7) The Glasgow Coma Scale (GCS) and National Institutes of Health Stroke Scale (NIHSS) that you mentioned in the statistical analysis were not mentioned in the Expected Results section

8) You missed the Discussion section.

Author Response

Thank you for your comments. I reply to them.

1) You should mention perampanel in the introduction. You only referred to it as an anti-epileptic drug without specifying which drug you used.

We will describe about Perampanel in the introduction.

2) It seems that you discussed the effect of perampanel on subarachnoid hemorrhage post-epilepsy, but in Figure 1, you referred to cerebral subarachnoid hemorrhage. Please clarify this and provide more information about the type of stroke you studied in the introduction.

In this study, we are not looking at “cerebral subarachnoid hemorrhage” but rather “cerebral subcortical hemorrhage. This study does not address SAH.

3) The method of detecting SAH should be mentioned in the Methods section.

As I answered in 2).
I added to the text about the method of detecting subcortical hemorrhage because there was no description of how to detect it.

4)The epilepsy assessment should be mentioned in the Methods section

Added to “2.5 Data collection and management” in “2. Experimental Design”.

5) In the Expected “Results section”, you mentioned that "it may be difficult to perform statistical analyses". However, you explained using the Clopper-Pearson method and a Kaplan-Meier curve for statistical analysis. If analysis is difficult, why did you define these methods, and how did you determine that perampanel affects post-stroke epilepsy?

The statement "It may be difficult to perform statistical analyses" in "4 Expected Results" is hypothetical story. We are discussing the statistical methods that should be employed should the study progress in a manner consistent with our expectations. As indicated in "4 Expected Results," we will present the complete results of this study as a foundation for further research should the statistical analyses prove challenging to execute. We believe this has a certain significance and effect.

6) The data should be available, and the results should be organized into sections, addressing each graph/parameter you studied.

This is a protocol paper. The results are not yet available.

7) The Glasgow Coma Scale (GCS) and National Institutes of Health Stroke Scale (NIHSS) that you mentioned in the statistical analysis were not mentioned in the Expected Results section.

Patients with high GCS and NIHSS scores are likely to have extensive lesions and may develop post-stroke epilepsy.
We added a note to the manuscript about this.

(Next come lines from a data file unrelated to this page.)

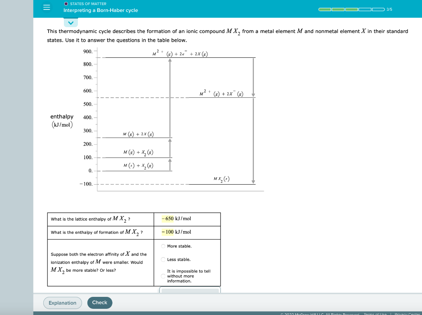Open the Terms of Use link
422x315 pixels.
376,313
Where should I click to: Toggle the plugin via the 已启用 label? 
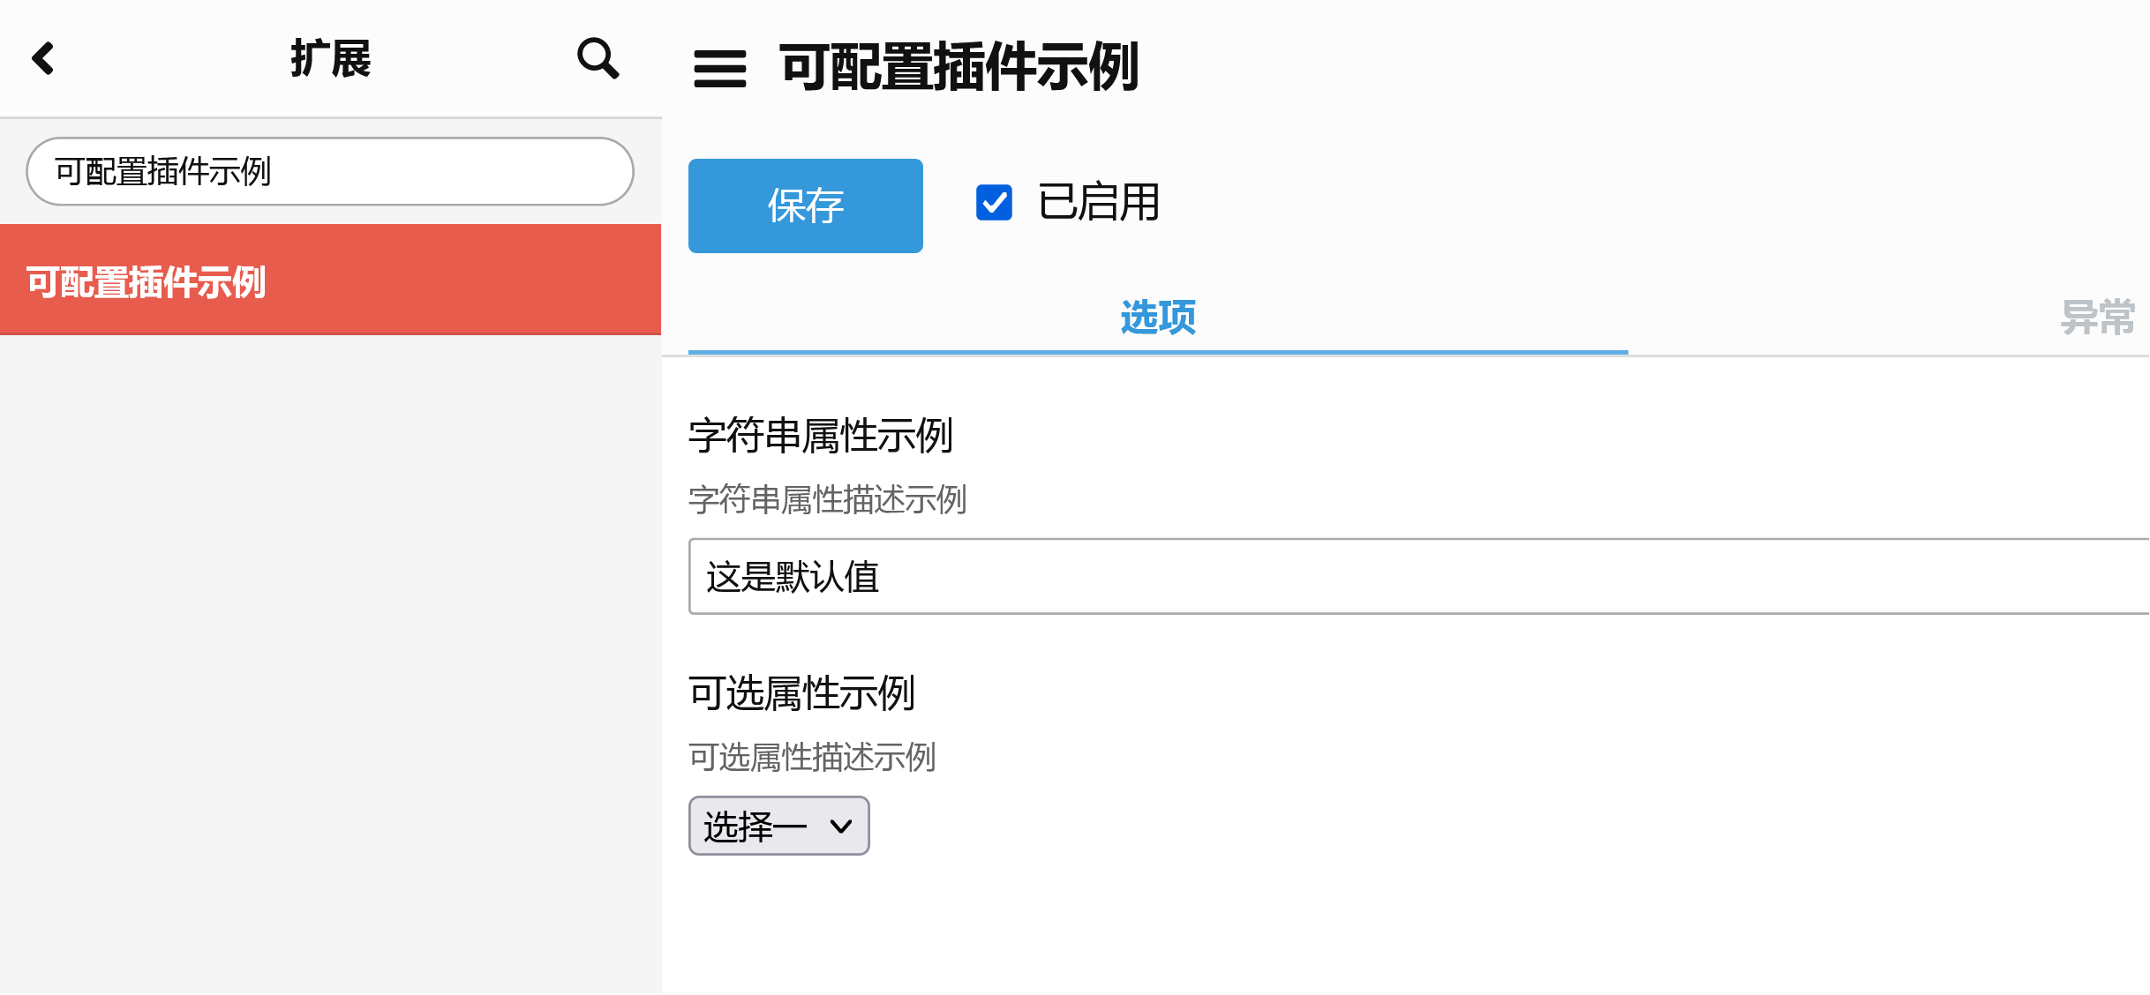tap(1098, 203)
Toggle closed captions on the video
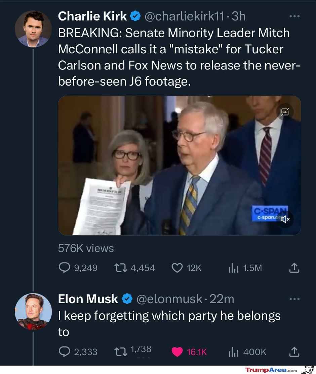 (285, 111)
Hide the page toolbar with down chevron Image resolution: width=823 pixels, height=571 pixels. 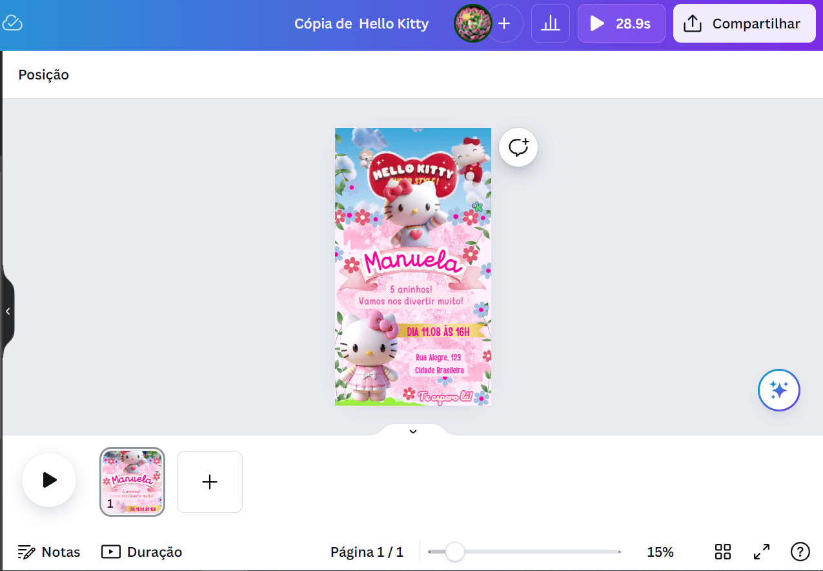point(412,431)
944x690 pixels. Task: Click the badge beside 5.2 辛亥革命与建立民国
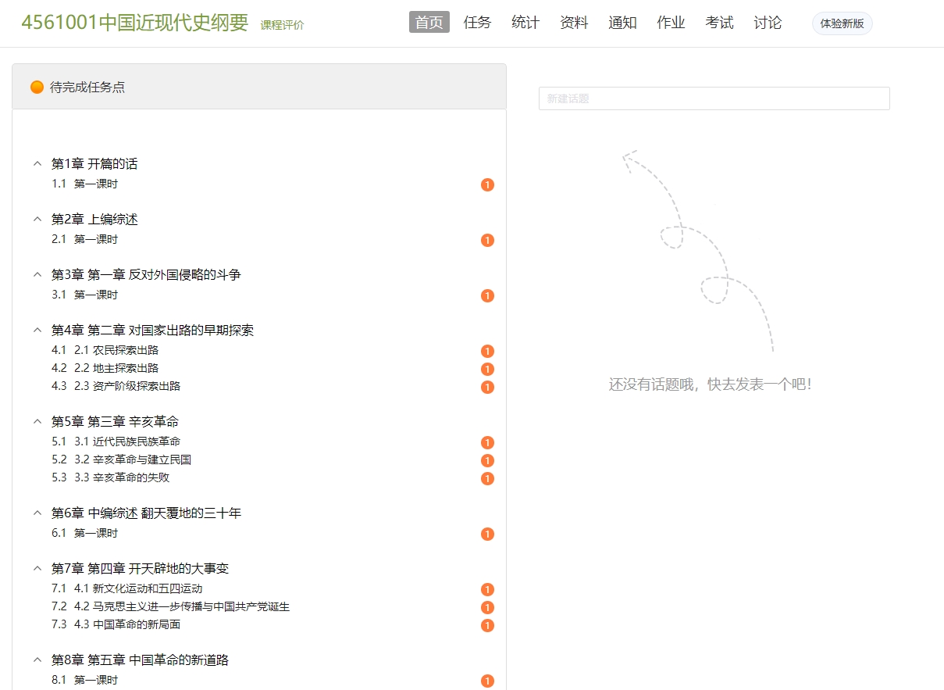[487, 461]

8) You missed the Discussion section.

The journal "Protocol and Method" does not have a discussion section. We believe that "Expected results" section is a discussion at this point in time, when the results are not yet available.
We have enhanced the description of this section, including the above.

Reviewer 3 Report

Comments and Suggestions for Authors

This is a protocol paper that is investigating the impact of prophylactic administration of perampanel for post-stroke epilepsy. I think the authors have done a a good job of writing up the protocol. I think one minor revision is required. Both the figure and table have perampanel have underlined in red, can this be revised?

 

Additionally, I would like to see a discussion of other post-stroke epilepsy medications that have been used.

Comments on the Quality of English Language

No comments, English appears to be fine.

Author Response

Thank you for your comments. I reply to them.

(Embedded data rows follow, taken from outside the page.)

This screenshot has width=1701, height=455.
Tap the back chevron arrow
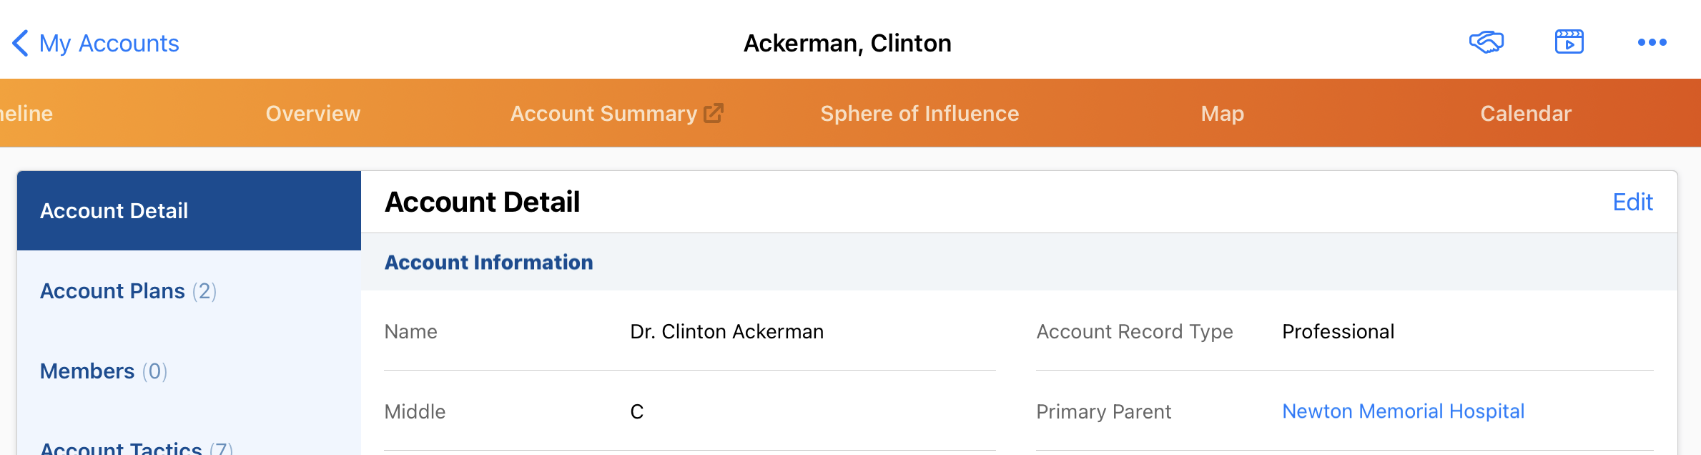[x=20, y=43]
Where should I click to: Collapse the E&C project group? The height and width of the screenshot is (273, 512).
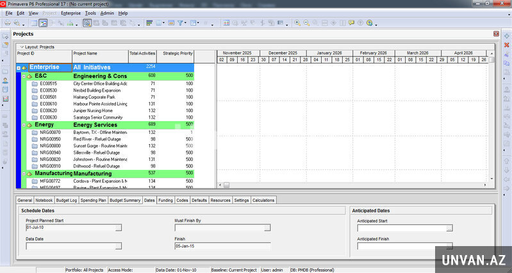click(23, 76)
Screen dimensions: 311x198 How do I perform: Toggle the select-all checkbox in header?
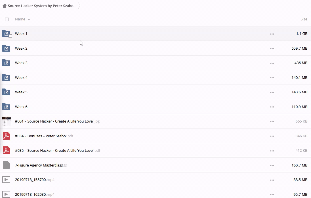click(7, 19)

1. Both the figure and table have perampanel have underlined in red, can this be revised?

We consider this an error before proofreading. We will correct it accordingly. 

2. Additionally, I would like to see a discussion of other post-stroke epilepsy medications that have been used.

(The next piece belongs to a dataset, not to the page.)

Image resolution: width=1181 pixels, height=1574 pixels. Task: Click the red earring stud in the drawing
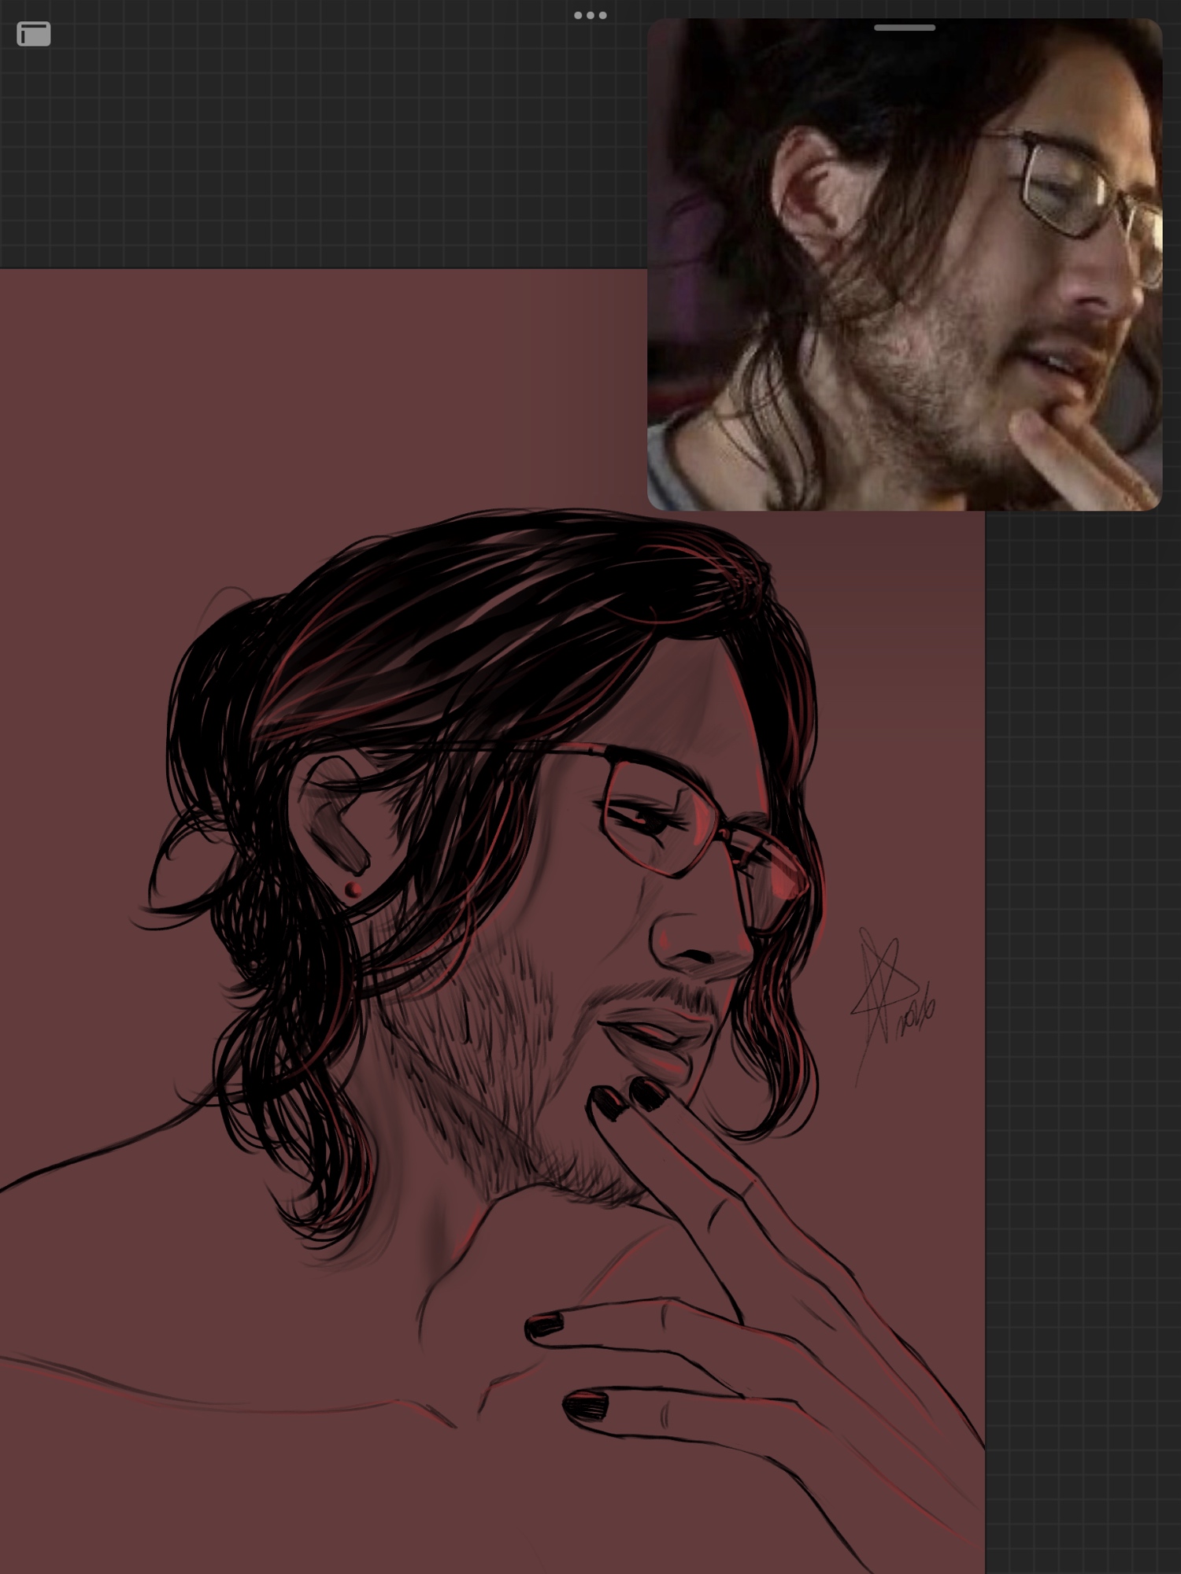[354, 889]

We added a description of other antiepileptic drugs in the section describing the reasons for selecting perampanel (3. Procedure 3.2 Intervention description).

Round 2

Reviewer 1 Report

Comments and Suggestions for Authors

The Authors have partially addressed the limitations of the study protocol. This study design will limit the strength of the results and conclusions.

Comments on the Quality of English Language

None

Reviewer 2 Report

Comments and Suggestions for Authors

Thank you for addressing all concerns.